How subtle changes to a motor’s control philosophy can make the most of what you’ve already got

Clayton Mead
Clayton Mead

Efficiency isn’t just about having the most advanced energy-saving equipment. Significant savings can be achieved simply by using existing equipment more intelligently, as ABB’s Clayton Mead, UK Water Industry Manager, explains.

There are many thousands of pumps in operation across the UK water industry. Many of these pumps will be controlled by a variable speed drive (VSD). Simply using a drive at less than 50 Hz will reduce the motor’s energy consumption, sometimes by vast amounts. However, you can also do more.

A drive can also be used to make changes to the motor’s control philosophy, which governs how it actually operates. These changes can be big, but they can also be very subtle. Indeed, within the context of often finely-tuned water processes, making lots of subtle changes can rapidly add up to a big difference in overall system efficiency.

Pumping slower for longer

Pumping slower for longer is generally more energy efficient than pumping intensively in short bursts. Level control is a drive feature that allows a water tank or reservoir to be filled, or a wet well to be emptied at a matched rate from incoming or outgoing flow. Traditionally this would be achieved using a PLC with instrumentation to detect when levels rise or fall to predetermined points, along with float switches or other mechanical components. Level control ensures that the pumps within a configuration are operating at the best speed to balance energy efficiency against the required filling and/or emptying rate. For wet wells, this can also help to avoid caking and sedimentation.

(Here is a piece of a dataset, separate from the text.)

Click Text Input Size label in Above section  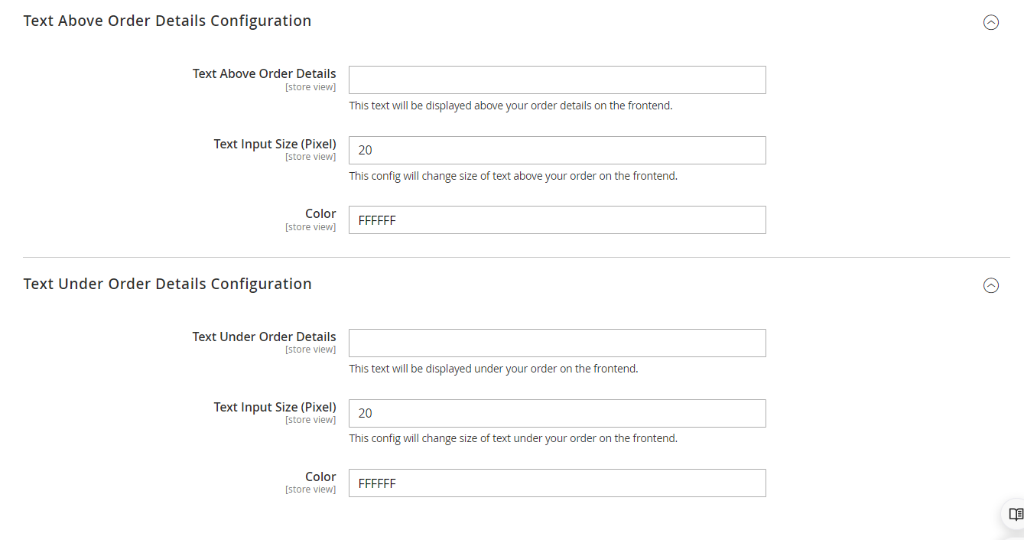click(x=275, y=145)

Level control isn’t particularly radical in itself, and it’s a function that drives have offered for many years. However, when you use it to change how a pump actually operates, there are big savings available. Consider a 100,000 litre tank. If we were to pump at 1,000 litres per hour then it would take 100 hours to empty. A 100 kW pump running for 100 hours will use 10,000 kWh of energy, which equates to £2,000 in energy costs at 20 pence per kWh. If you were to instead use a drive to run the motor at 80% of the speed, this will provide a pumping rate of 800 litres per hour, and require 125 hours to empty the tank. This reduces the total energy required to 6,250 kWh, which equates to £1,250 in energy costs – a 35% saving.

Two pumps are better than one

Since centrifugal pumps are variable torque applications, running two pumps at 60 percent speed can end up costing less to move the same volume of water compared to running one pump at 100 percent speed. Intelligent Pump Control (IPC) is a drive feature which permits the easy integration and operation of multi-pump systems, which typically consist of several pumps, each connected to a separate drive. This arrangement enables a high degree of flexibility in load sharing, balancing the run time between the pumps and keeping each pump in the configuration running optimally.

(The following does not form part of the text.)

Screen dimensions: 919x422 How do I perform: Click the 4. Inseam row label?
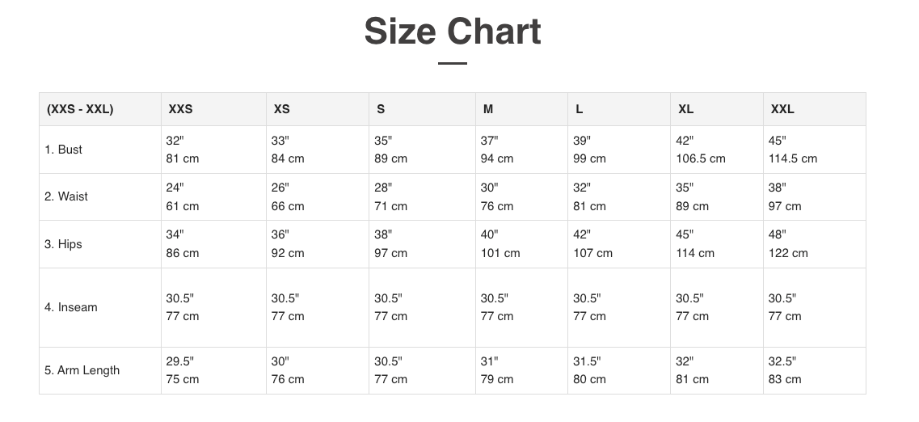pos(71,307)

Multi-pump systems achieve a high level of redundancy, whereby if one pump fails or requires maintenance, then others can utilise spare capacity to pick up the slack. It can also help to reduce the strain on any one pump, potentially reducing maintenance requirements while prolonging its lifetime.

Reducing blockages

Blockages in wastewater treatment are a problem that often faces water utilities. It most often occurs when debris gets trapped around the pump impeller, causing it to seize up. The pump must then be extracted from the wet well, cleaned and then reinstalled. As well as being expensive to fix and requiring specialist lifting equipment, this also creates downtime and can also have implications for health and safety. It can also incur a carbon cost in mobilising the heavy equipment required, as well as the crews to operate it.

Some drives can deal with this problem through an anti-jam or anti-ragging function. This commands the pump to go through a series of forward and reverse rotations to shake off any build-up rags or other debris on the impeller – the pump can then continue with normal operation. As well as preventing potential blockages before they can happen, this improves pumping efficiency, and decreases the need for manual inspections and cleaning.

In summary

When you make many small changes across the tens of thousands of motors used across the industry, this can add up to substantial energy savings. A conservative estimate suggests that improvements in operating efficiency could cumulatively help the water and wastewater sector to save up to £60 million per year in energy costs.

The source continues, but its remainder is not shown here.